Uninsured and underinsured patients may lose access to community health care if Congress does not renew a vital funding source that will expire on Sept. 30, a report from a Milken Institute School of Public Health research team published last week found.
Research scientist Jessica Sharac and Peter Shin, an associate professor of health policy and management, found that community health centers will consider reducing staff numbers and health care services if Congress does not reauthorize the Community Health Center Fund, which constitutes more than 70 percent of community health centers’ federal funding. Health policy experts said low-income, uninsured and underinsured patients across the United States could lose access to primary care services if the fund is not extended.
“Community health centers serve medically underserved communities, so they need stable funding in order to continue to serve patients at current levels and to increase their service capacity to address health problems facing the communities they serve,” Sharac said in an email.
Researchers at the Geiger Gibson/RCHN Community Health Foundation Research Collaborative, which studies community health centers, worked to produce the report, according to a public health school release.
The report states that the Community Health Center Fund provides each community health center with 72 percent of its total federal funding. The money finances treatments and services, like dental care, that are not covered by public or private insurance.
Almost 60 percent of community health centers have stopped hiring or will consider a hiring freeze, and 40 percent of health centers already have or will consider decreasing staff hours or laying off staff in light of concerns over whether the funding will be extended.
Sharac said community health centers provide care to more than 28 million patients, many of whom are uninsured or insured by Medicaid. The team received funding from the Kaiser Family Foundation and the RCHN Community Health Foundation to conduct the study, she said.
Shin, the associate professor of health policy and management, said extending the fund would increase access to health care for medically underserved populations that often face higher risks for chronic illness and premature death.
“By definition, medically underserved communities need more health care resources,” he said in an email.
Shin said community health centers also serve as “economic engines” in low-income neighborhoods because the centers foster job growth. He said the community health centers save $24 billion in health care costs annually.
Shin added that community health centers are often a source of primary health care in rural areas and are “critical” in urban areas where equal health care access is limited. He said health centers are less expensive options than hospital emergency rooms.

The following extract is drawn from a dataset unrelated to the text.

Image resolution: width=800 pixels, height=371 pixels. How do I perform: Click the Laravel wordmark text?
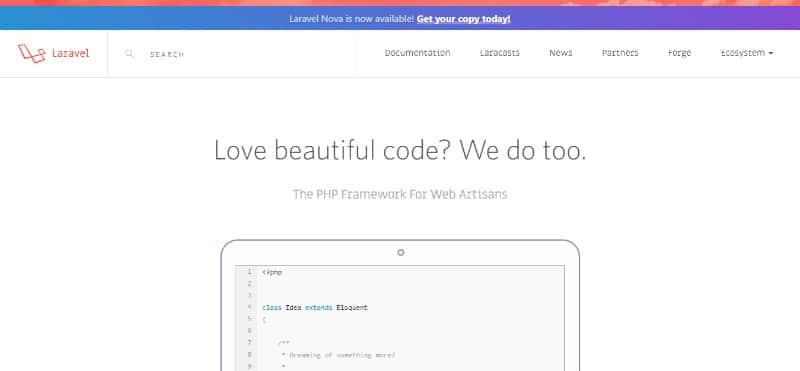click(x=70, y=54)
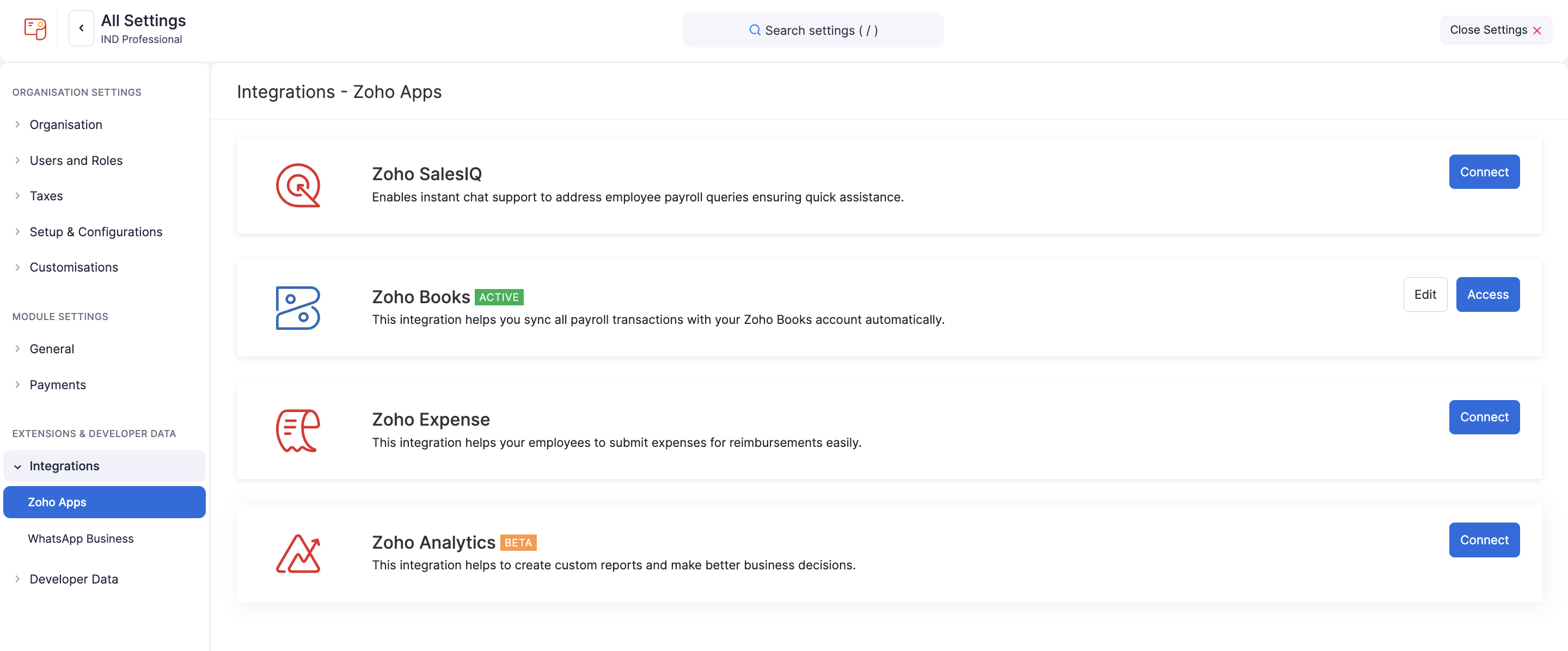The width and height of the screenshot is (1568, 651).
Task: Click the search magnifier icon
Action: tap(754, 30)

“We’re talking about greater scale – larger volume of people and greater opportunity to save costs,” Shin said.
The report states that one-third of health centers surveyed have or might reduce operating hours, and more than a quarter of health centers said they had or might close down a health center location. A quarter of centers surveyed reported that they had eliminated or will consider eliminating dental and some medical services, according to the report.

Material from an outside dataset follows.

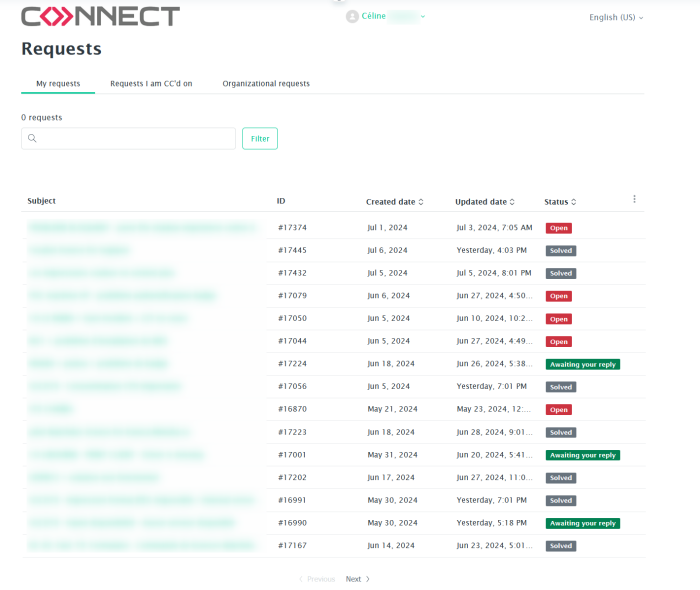Sort requests by Created date

point(394,202)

One in five centers said they had decided or might decide to eliminate or reduce mental health services, while one in six centers already have removed or may remove or reduce substance abuse treatment services, the report states.
Almost 40 percent of centers reported they will reduce services like language translation assistance and transportation to and from health centers, according to the report.
Amy Rosenberg, a lecturer and senior clinical instructor at Harvard University, said community health centers are a vital part of the “health safety net” because the centers are often the most accessible primary health care source for low-income and uninsured populations.
“If this fund does not get reauthorized and funded, then it just may put another significant hole into a key part of the social safety net,” Rosenberg said.
She said community health centers consolidate resources – like optical, dental and mental health services that Medicare and Medicaid insurance usually do not cover – into one medical office. Rosenberg said combining several health care services into one center will benefit rural populations that are generally located farther from private health care services.
“A lot of those services are really what enabled people to be able to access and maintain access to the medical care that they need,” she said.
Kimberley Geissler, an assistant professor of public health at the University of Massachusetts Amherst, said that a five-month funding lapse for community health centers in 2017 prompted hiring freezes and staffing cuts.
Geissler said community health centers are especially useful for people who live in states that did not expand Medicaid because people without insurance have few options for care besides going to hospital emergency rooms.
“Having this outpatient care available is critically important for underserved populations,” she said.